(TASK REQUIREMENTS):
Go to the line that contains "Screen dimensions: 1372x884" in the records below and repeat it, and each line after it, exactly through the end, omitting pictures.

Saved entries
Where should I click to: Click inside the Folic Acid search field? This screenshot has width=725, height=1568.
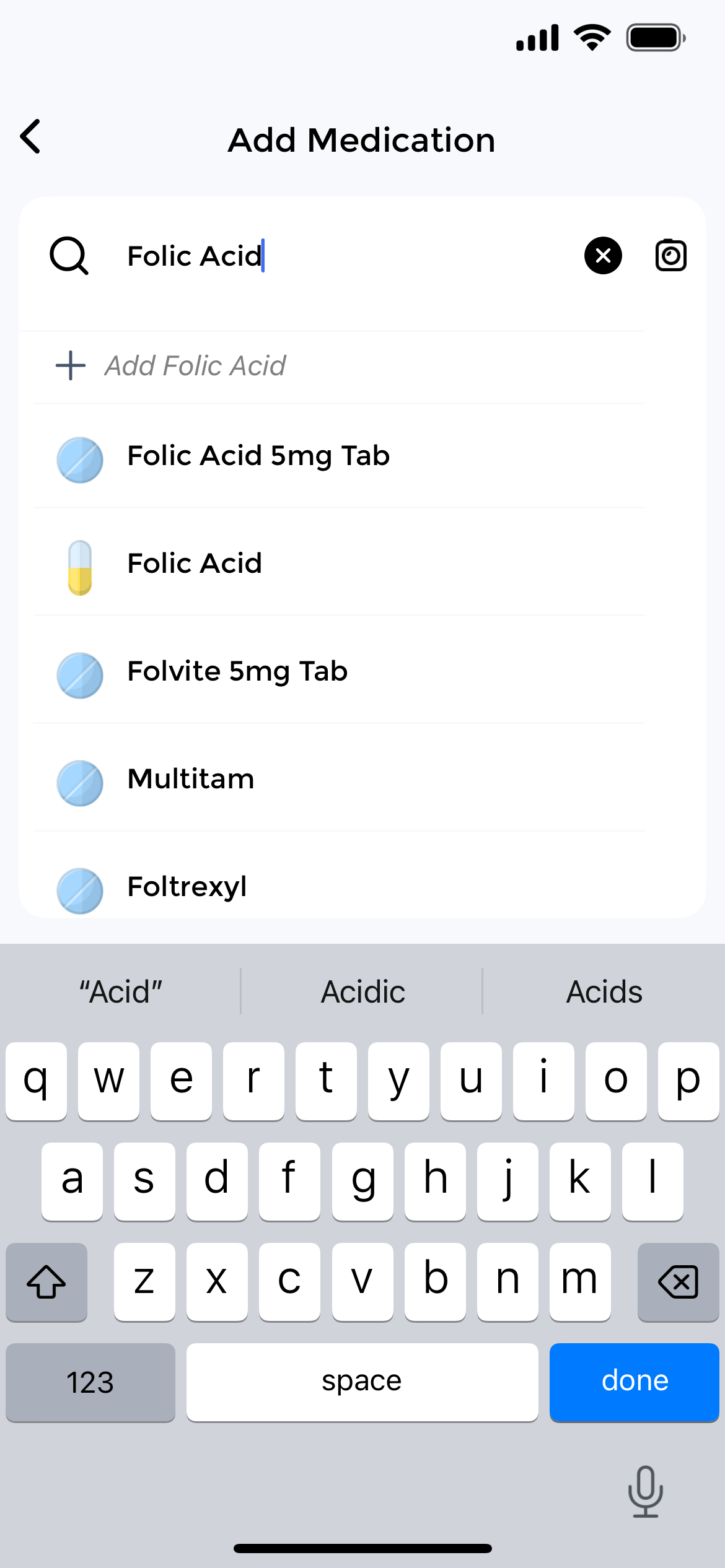click(x=347, y=256)
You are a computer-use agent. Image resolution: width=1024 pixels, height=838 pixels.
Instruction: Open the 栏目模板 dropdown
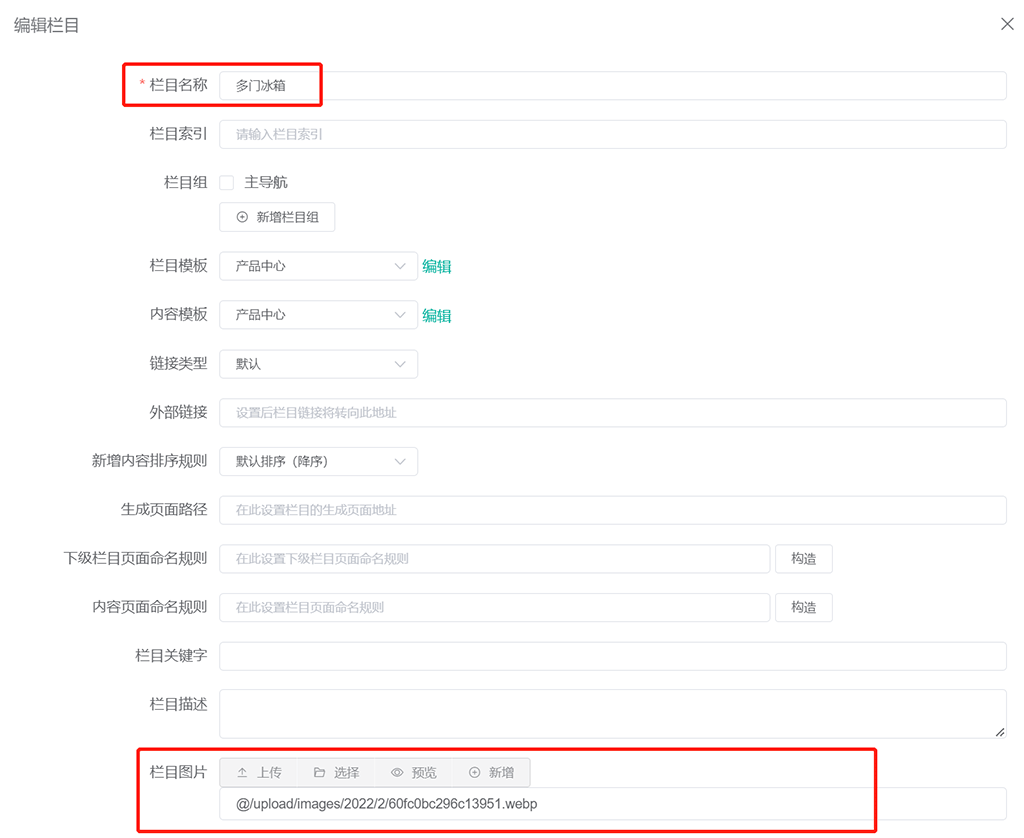click(x=318, y=266)
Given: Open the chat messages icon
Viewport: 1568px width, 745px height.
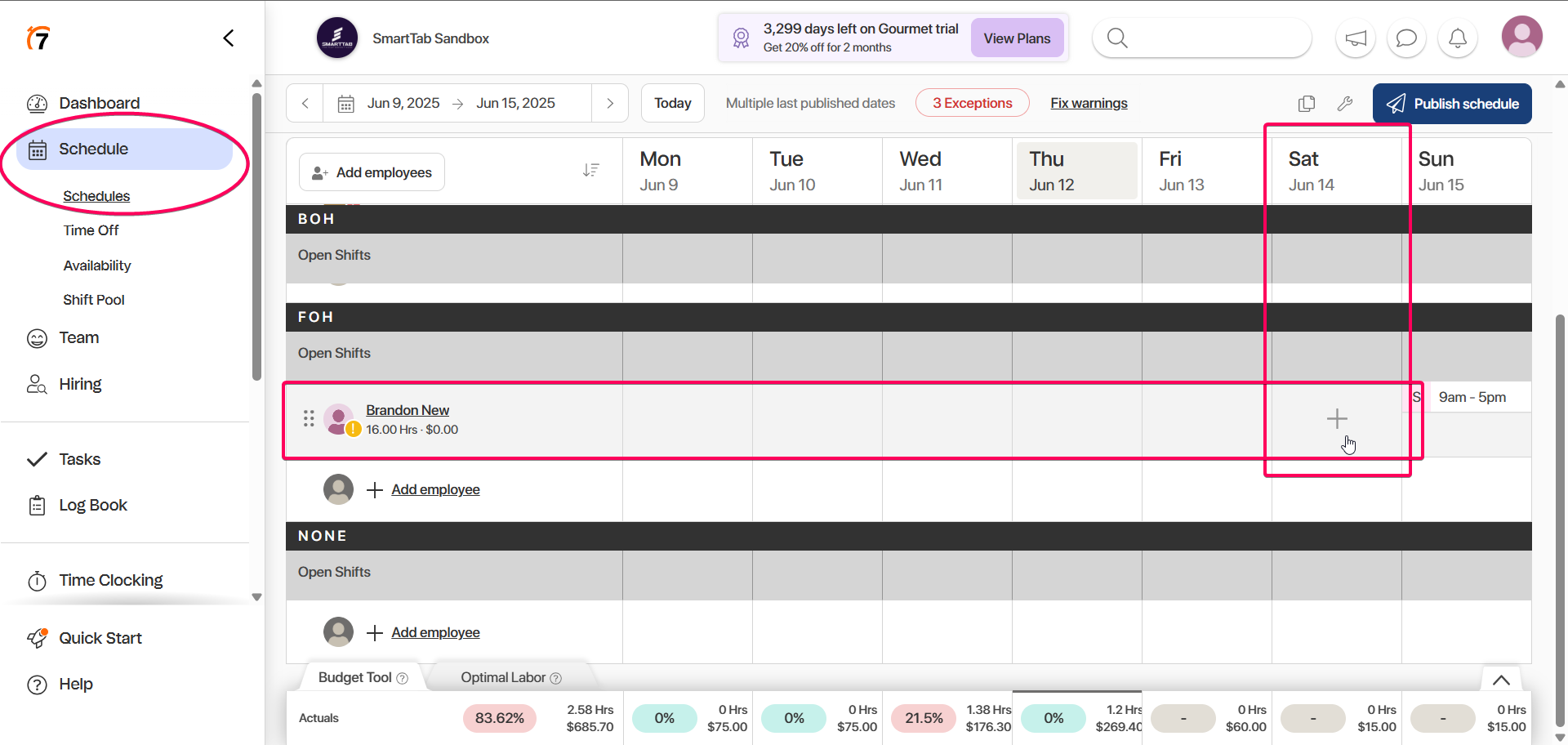Looking at the screenshot, I should click(1405, 38).
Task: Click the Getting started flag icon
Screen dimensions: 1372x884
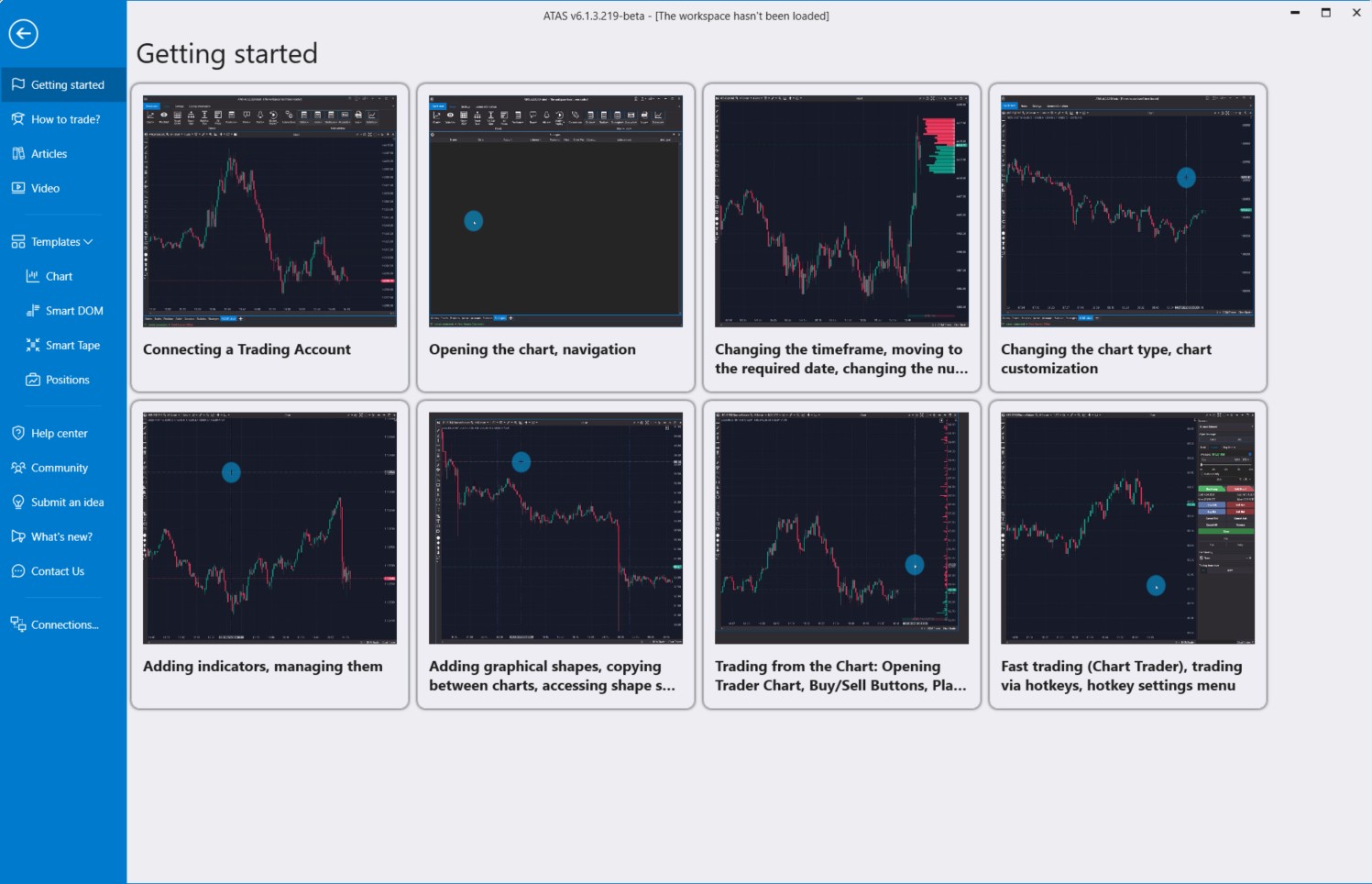Action: (18, 84)
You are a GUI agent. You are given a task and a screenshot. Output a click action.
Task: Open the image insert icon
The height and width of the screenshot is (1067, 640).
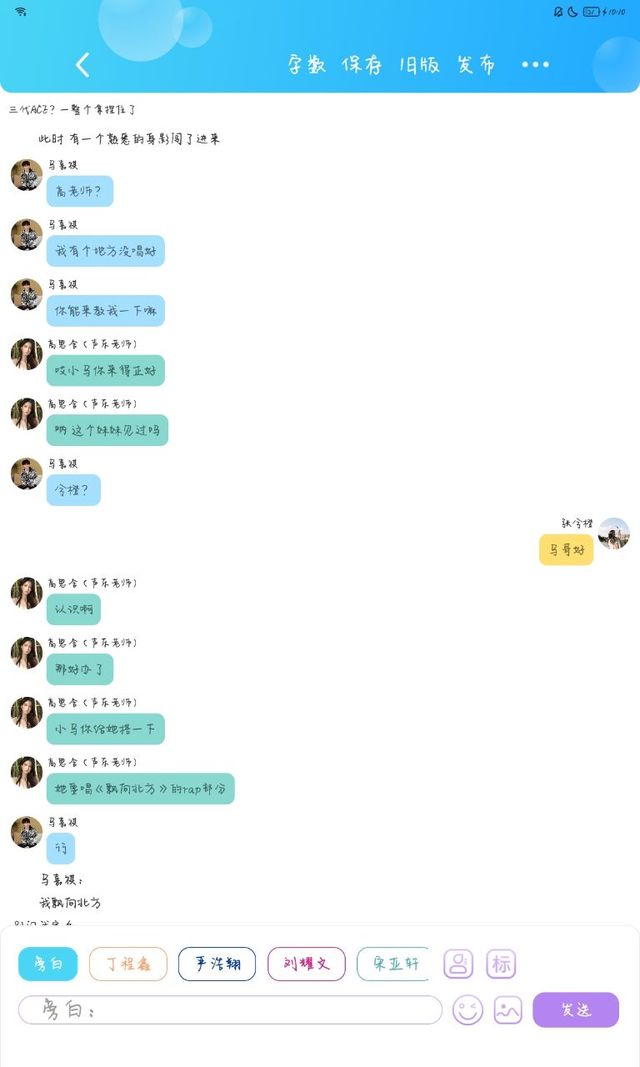coord(508,1010)
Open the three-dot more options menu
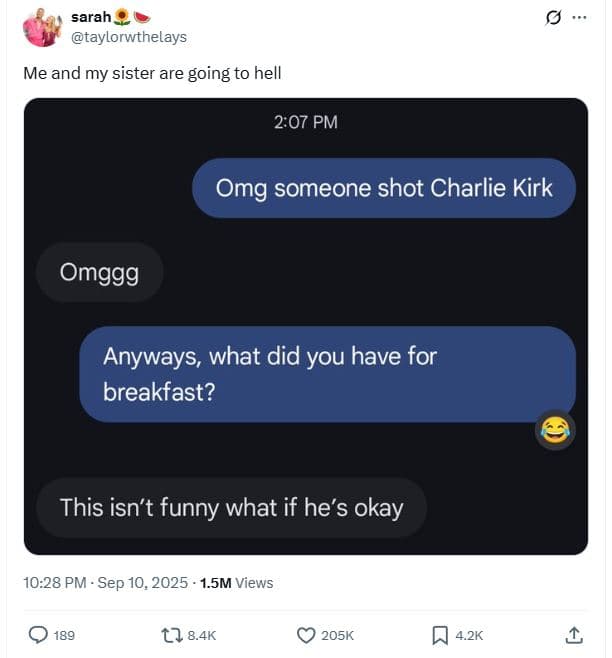 [577, 18]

(RESPONSE AREA):
Screen dimensions: 1372x884
Action: (18, 84)
You are a GUI agent. You are given a task and a screenshot. Output a click action.
Task: Open the image insert icon
The height and width of the screenshot is (1067, 640).
coord(508,1010)
Open the three-dot more options menu
 [577, 18]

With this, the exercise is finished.